Here is a diagram of what I have. 
I have the gun, it's battery, and the wireless kit. 
(the trigger is duct-taped down)










:4-dontkno


----------



## Done_Fishin (Oct 10, 2006)

The unit, that you have purchased, simply switches on & off a 12V power rail (the 12V Supply) to allow you to power on / power off some device by remote control. 

What voltage requirement or battery does your gun require? 
Does it work from 12Volts? 
From the Logisys site I note that it is a relay working at 12V and allows up to 6A current switching. Normally relays will latch with a lower voltage however that does really depend upon what relay is being used and whatever circuitry is being used to drive it.

It also requires a trigger. I do not know whether your gun will work if the trigger is taped down before power is supplied.

Assuming that the Gun "battery value" is correct you would need to connect the *"IN" lead* to the *battery +* terminal
connect one black lead to the *battery - *terminal
connect the *"OUT"* to the gun where the battery + was connected. 
connect the remaining black lead to the gun where the battery - was connected.

make sure that the gun battery is in good condition.
make sure that the remote control batteries are in good condition.

try the gun manually at first to see if you are able to fire it after using the remote control to turn it on.

if that works hold the trigger down and see whether it works when the power is switched on .


if you are worried about whether the remote control system is working properly try replacing the battery with a 12Volt source or power pack ensuring that the polarities are correct.
try replacing the gun with a fan or light that will run from a 12Volt source ensuring that if a polarity is required, it is wired correctly. If using a 12V bulb from a car (DO NOT USE HEADLAMP BULBS requires 5-6A and the source will need to be at least 60 Watts) the bulb does not worry about polarity, however if use a relay or a cold light neon tube then YOU MUST ensure that polarity is correct. Polarity means that you must connect the positive supply terminal to the positive supply lead and the negative supply terminal to the negative supply lead

make sure that the remote control is pointing at the receiver window in case it 's an infrared transmitter / receiver system. Nothing is specified in the blurb I looked at.

edit .. its an RF unit .. no infrared... just found this diagram at Logisys .Note the word Antenna .. DON'T connect this anywhere 









product description, for what it's worth is here 

Logisys 

http://www.logisyscomputer.com/viewsku.asp?SKUID=RM01&DID=REMOTE

newegg site here

http://www.newegg.com/Product/Product.aspx?Item=N82E16811994010&Tpk=LOGISYS+RM01


----------



## Ooska (Apr 15, 2006)

### [INFORMATION PROVIDED]
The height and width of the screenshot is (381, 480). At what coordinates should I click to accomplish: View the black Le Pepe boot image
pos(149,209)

---

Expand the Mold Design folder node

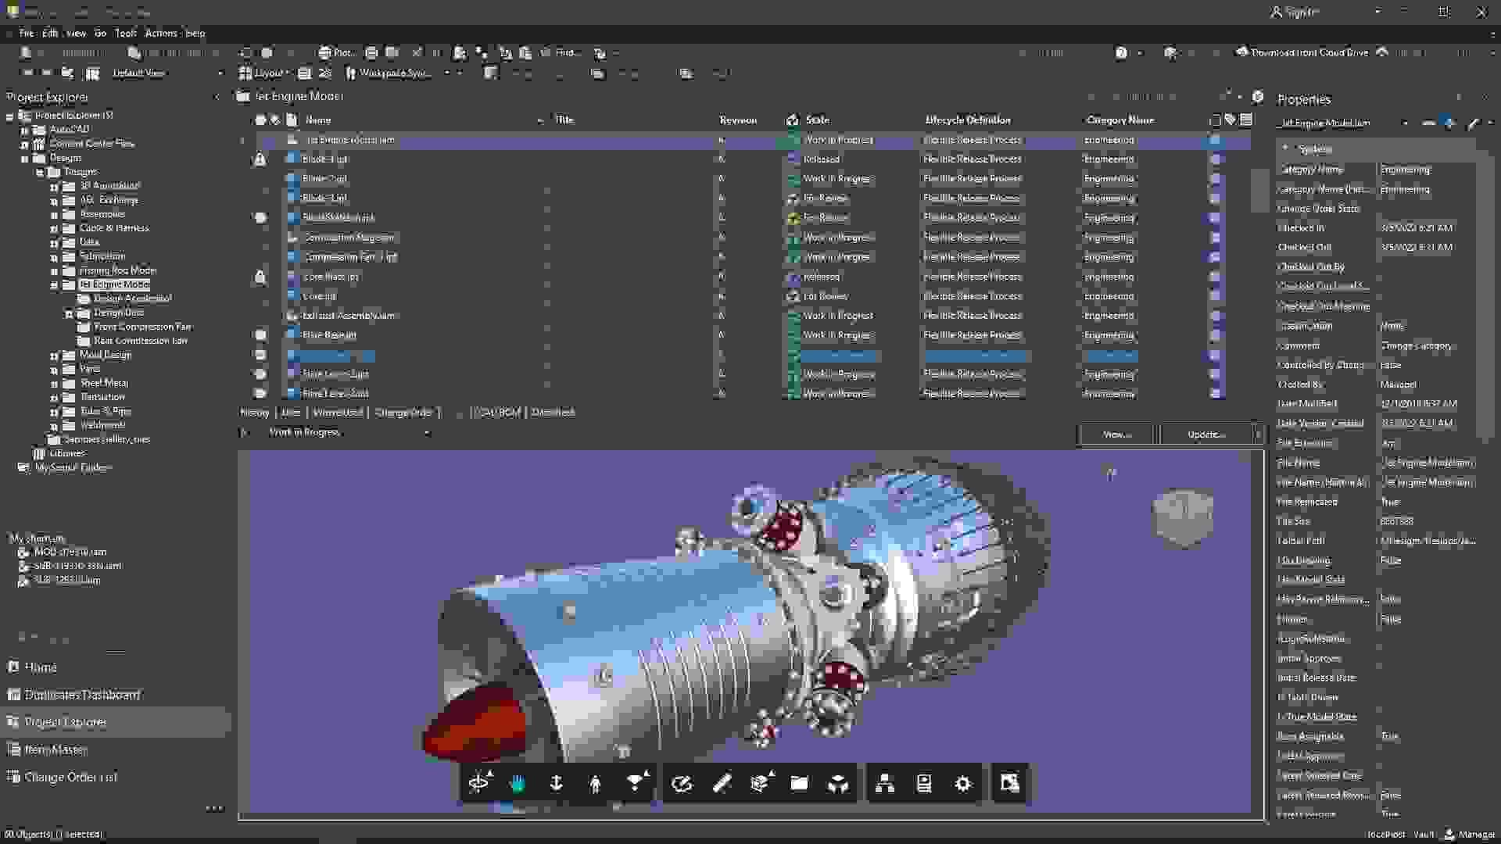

### [WRITTEN TASK]
Please continue the forum thread about wiring the wireless remote switch kit to the battery-powered gun, picking up right after its last line.

### [OUTPUT OF THE TASK]
So, what youre saying, is that I would need a 12V battery for this to work?


----------



## Done_Fishin (Oct 10, 2006)

No, what I am saying is that this unit you bought works on 12 Volts and that the input can be 12 volts =/- a couple of volts AND that the item to which it is being connected should also work off of 12V or whatever voltage is being fed into it. Remember that this was originally manufactured for use in cars which work on 12Volts , but the battery when fully charged will be approx 14 Volts.

so if your gun works off of a 6 Volt battery (or pack) and you try using this, it probably won't work.


----------



## magnethead (Mar 18, 2006)

Done_Fishin said:


> No, what I am saying is that this unit you bought works on 12 Volts and that the input can be 12 volts =/- a couple of volts AND that the item to which it is being connected should also work off of 12V or whatever voltage is being fed into it. Remember that this was originally manufactured for use in cars which work on 12Volts , but the battery when fully charged will be approx 14 Volts.
> 
> so if your gun works off of a 6 Volt battery (or pack) and you try using this, it probably won't work.


right.

Put yellow Power supply to red controller. 
Put black Power Supply to either black controller ground.
Put white to positive of whatever you're driving with the controller, put remaining black to ground of whatever you're driving with the controller. 

But whatever you're driving with the controller MUST be a 12 volt device.


----------



## Done_Fishin (Oct 10, 2006)

Also if you replace the voltage source for your gun with a 12V source from elsewhere and your gun doesn't work off of 12Volts but less ( like for instance 6Volts) then ther is every possibility that your gun will burn out ..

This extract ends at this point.